PROVIDED ENTRIES:
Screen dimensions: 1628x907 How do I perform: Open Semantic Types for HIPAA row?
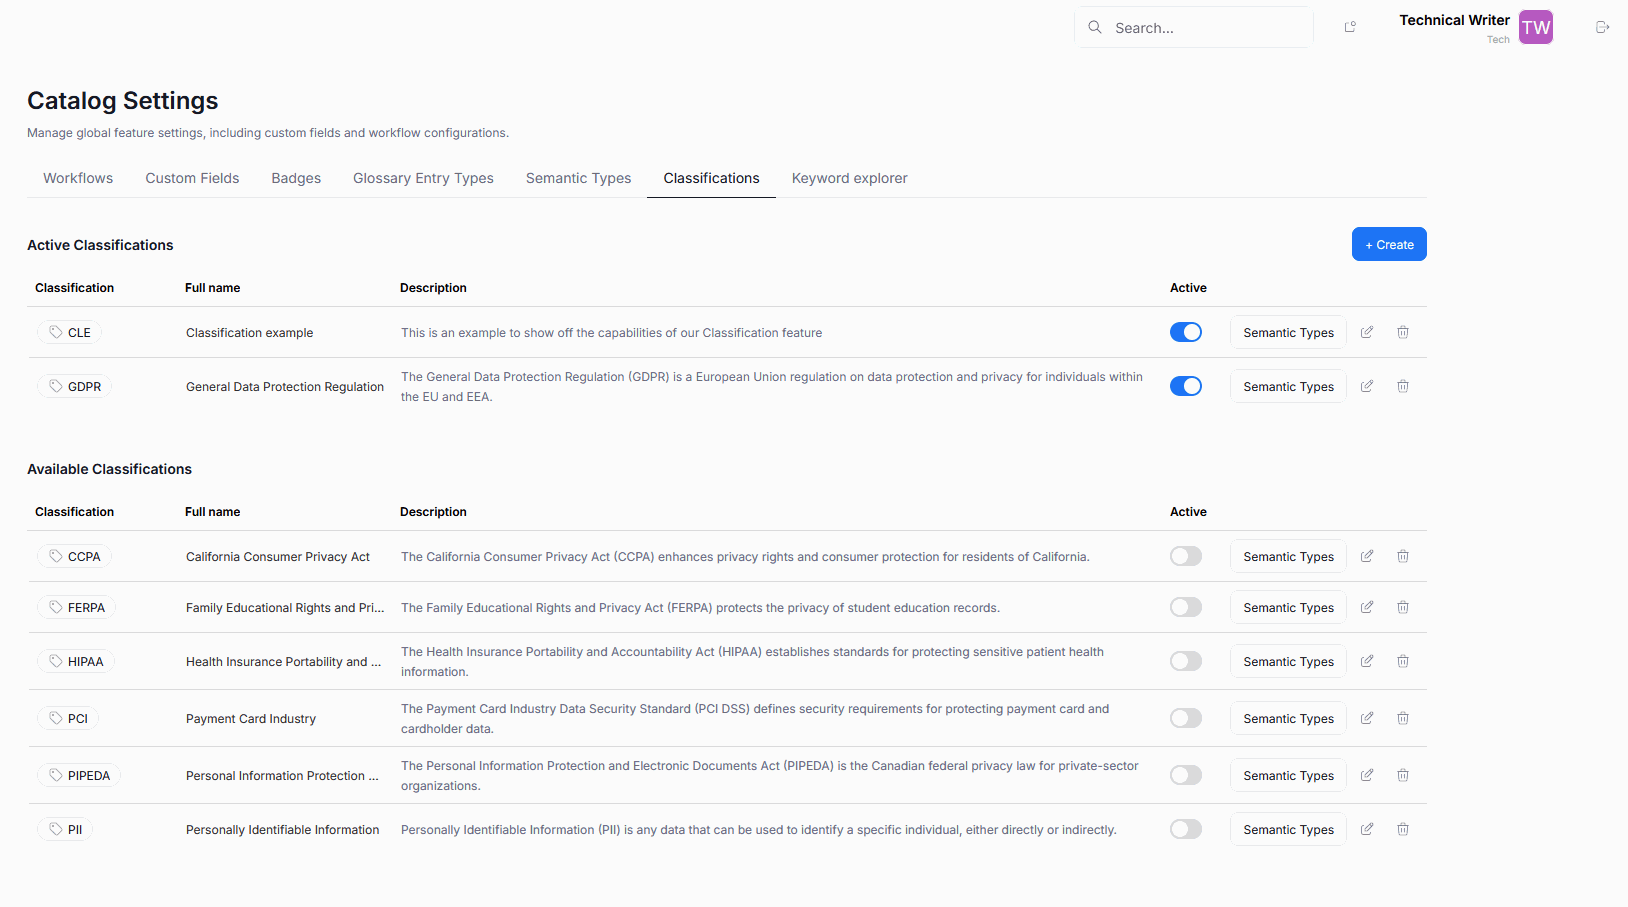tap(1288, 661)
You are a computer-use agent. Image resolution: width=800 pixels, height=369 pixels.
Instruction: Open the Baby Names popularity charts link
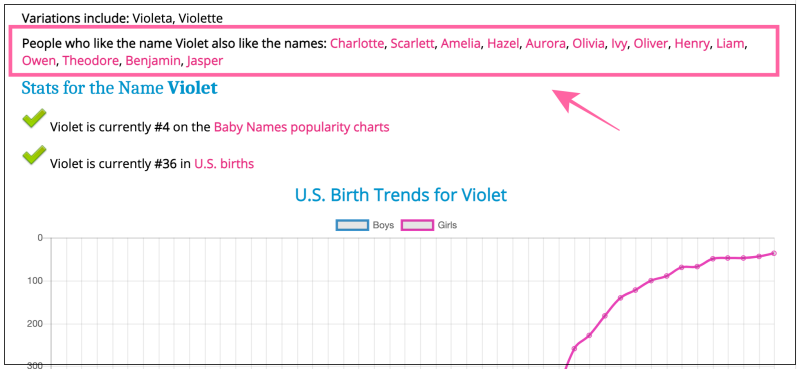(x=302, y=127)
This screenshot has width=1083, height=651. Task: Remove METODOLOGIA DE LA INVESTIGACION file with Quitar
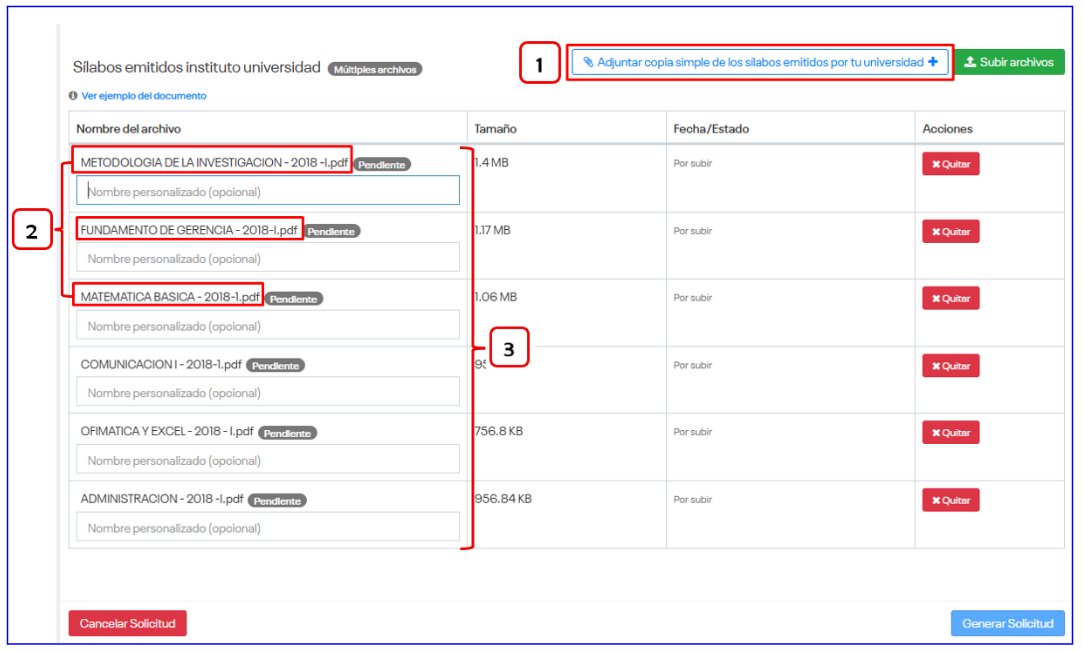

ACTION ITEM:
Please show every line above that includes the word "width".

RESULT OF THIS TASK:
You are a computer-use agent. Image resolution: width=800 pixels, height=369 pixels.
This screenshot has width=1083, height=651. Task: Remove METODOLOGIA DE LA INVESTIGACION file with Quitar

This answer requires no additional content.